Any baseball book that begins with a quotation from Dylan Thomas can't be all good. But then, ["The Boys of Summer"] is about a team so extraordinary that Marianne Moore wrote poems to it, so perhaps Roger Kahn's pretentiousness is not entirely out of place. The "boys of summer" were named [Pee Wee Reese, Jackie Robinson, Gil Hodges, Roy Campanella, Duke Snider, Andy Pafko, Billy Cox and Carl "Skoonj" Furillo]. They were the starting lineup of the best team the majors ever saw—the Brooklyn Dodgers of the early 1950's.
As Kahn makes clear, they were remarkable both for the depths of their personalities and for the range of their skills. Gil Hodges, Roy Campanella and Duke Snider took turns hitting 40 home runs a season. Hodges, Billy Cox and Carl Furillo were acknowledged as the finest glove men of their day. Jackie Robinson taught a new generation how to steal bases. Two, Robinson and Campanella, made the Hall of Fame.
Given the assignment of breaking baseball's color line in 1947, the Dodgers, captained by Pee Wee Reese of Kentucky, made it look easy and won the pennant too.
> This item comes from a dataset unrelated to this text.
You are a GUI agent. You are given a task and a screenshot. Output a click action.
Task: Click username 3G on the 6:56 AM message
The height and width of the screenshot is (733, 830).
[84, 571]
Yet in the clutch games (against the Phillies in 1950, the Giants in 1951, the Yankees in 1952 and 1953) they inevitably choked. "Wait 'til next year," was more than a slogan; it was a way of life….
As a young sportswriter for The Herald Tribune, Kahn covered the Dodgers for two of their most heroic, frustrating seasons in 1952 and 1953. The first half of the book is both an autobiography and a history of the team, with emphasis on those years.
Kahn is at his best describing how the Dodgers were able to achieve a feeling of racial harmony in a time before the Supreme Court had made integration an acceptable American idea....
(The entire section is 730 words.)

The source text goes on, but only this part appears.